## Recorded data
########

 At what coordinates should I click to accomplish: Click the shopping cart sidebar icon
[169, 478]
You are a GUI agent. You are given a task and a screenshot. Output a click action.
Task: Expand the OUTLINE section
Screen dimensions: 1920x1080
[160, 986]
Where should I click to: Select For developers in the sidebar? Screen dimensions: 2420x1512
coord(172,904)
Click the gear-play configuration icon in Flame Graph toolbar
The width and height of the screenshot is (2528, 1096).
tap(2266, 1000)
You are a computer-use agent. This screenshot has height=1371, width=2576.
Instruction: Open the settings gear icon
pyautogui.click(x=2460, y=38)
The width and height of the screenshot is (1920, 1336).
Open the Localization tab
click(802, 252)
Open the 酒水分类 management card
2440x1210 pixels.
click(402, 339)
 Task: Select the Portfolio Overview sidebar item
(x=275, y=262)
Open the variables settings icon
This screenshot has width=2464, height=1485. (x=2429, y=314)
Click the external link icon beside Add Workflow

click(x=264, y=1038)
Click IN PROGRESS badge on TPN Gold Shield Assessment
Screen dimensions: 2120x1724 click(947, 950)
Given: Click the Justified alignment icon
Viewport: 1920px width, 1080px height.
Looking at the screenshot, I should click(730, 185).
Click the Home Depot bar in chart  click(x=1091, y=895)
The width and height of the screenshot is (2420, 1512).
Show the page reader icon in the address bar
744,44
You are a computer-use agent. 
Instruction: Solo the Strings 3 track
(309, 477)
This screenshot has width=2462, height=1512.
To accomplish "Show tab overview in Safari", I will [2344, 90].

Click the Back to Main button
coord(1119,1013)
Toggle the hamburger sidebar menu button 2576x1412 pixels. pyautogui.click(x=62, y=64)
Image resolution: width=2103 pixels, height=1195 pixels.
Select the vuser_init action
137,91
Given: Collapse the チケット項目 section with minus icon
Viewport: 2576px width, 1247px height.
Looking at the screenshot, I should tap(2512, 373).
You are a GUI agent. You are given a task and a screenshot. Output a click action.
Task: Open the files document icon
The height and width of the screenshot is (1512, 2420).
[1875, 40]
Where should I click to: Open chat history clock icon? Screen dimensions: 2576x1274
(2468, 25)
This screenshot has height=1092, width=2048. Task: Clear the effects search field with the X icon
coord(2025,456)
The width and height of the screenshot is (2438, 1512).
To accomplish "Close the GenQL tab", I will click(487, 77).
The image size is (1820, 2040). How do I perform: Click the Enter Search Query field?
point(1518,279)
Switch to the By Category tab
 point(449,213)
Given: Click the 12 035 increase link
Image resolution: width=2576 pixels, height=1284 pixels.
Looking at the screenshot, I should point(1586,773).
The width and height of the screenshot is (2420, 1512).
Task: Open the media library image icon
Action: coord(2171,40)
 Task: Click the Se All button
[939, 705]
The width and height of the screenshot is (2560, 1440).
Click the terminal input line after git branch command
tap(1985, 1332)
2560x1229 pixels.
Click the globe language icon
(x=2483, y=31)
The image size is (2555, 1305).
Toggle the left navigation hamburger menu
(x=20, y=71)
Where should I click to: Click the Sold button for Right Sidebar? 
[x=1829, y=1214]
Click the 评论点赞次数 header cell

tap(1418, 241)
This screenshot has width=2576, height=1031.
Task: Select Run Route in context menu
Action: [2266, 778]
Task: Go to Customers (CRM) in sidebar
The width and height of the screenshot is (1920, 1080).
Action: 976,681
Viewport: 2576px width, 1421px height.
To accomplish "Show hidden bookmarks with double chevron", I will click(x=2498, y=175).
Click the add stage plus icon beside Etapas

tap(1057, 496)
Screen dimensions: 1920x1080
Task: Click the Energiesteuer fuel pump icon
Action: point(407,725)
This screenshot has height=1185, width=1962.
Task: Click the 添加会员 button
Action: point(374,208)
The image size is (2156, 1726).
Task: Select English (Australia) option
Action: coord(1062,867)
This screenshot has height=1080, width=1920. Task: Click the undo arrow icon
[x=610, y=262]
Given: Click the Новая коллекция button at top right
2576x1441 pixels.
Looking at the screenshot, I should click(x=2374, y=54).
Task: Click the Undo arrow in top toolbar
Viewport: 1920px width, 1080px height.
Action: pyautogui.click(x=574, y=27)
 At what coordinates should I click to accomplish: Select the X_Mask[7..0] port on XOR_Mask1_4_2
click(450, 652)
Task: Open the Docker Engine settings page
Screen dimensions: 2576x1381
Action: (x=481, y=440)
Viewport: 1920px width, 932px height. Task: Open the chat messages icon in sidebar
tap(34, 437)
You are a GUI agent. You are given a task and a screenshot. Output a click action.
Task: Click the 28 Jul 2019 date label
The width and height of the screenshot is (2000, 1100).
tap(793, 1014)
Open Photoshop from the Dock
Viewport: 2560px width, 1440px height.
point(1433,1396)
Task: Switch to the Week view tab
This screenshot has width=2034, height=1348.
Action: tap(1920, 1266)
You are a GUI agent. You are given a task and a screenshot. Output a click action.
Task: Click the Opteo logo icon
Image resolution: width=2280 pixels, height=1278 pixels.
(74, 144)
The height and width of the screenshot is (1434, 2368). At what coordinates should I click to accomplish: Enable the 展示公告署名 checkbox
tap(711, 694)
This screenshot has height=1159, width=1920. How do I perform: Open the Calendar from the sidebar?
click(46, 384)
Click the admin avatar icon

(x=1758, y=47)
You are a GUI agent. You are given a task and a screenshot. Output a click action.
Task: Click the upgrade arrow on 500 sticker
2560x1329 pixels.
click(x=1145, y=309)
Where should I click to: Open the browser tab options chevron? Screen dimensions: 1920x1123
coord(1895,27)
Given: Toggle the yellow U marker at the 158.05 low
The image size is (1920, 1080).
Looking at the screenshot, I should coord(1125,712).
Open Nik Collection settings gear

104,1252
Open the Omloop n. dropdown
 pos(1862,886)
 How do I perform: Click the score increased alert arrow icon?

########

Beginning with the line that has "Where should I click to: Click" and ending with the line that has "Viewport: 2576px width, 1421px height.", set down the lines above exactly and include no others.

## Answer space
Where should I click to: Click the Sold button for Right Sidebar? 
[x=1829, y=1214]
Click the 评论点赞次数 header cell

tap(1418, 241)
This screenshot has width=2576, height=1031.
Task: Select Run Route in context menu
Action: [2266, 778]
Task: Go to Customers (CRM) in sidebar
The width and height of the screenshot is (1920, 1080).
Action: 976,681
Viewport: 2576px width, 1421px height.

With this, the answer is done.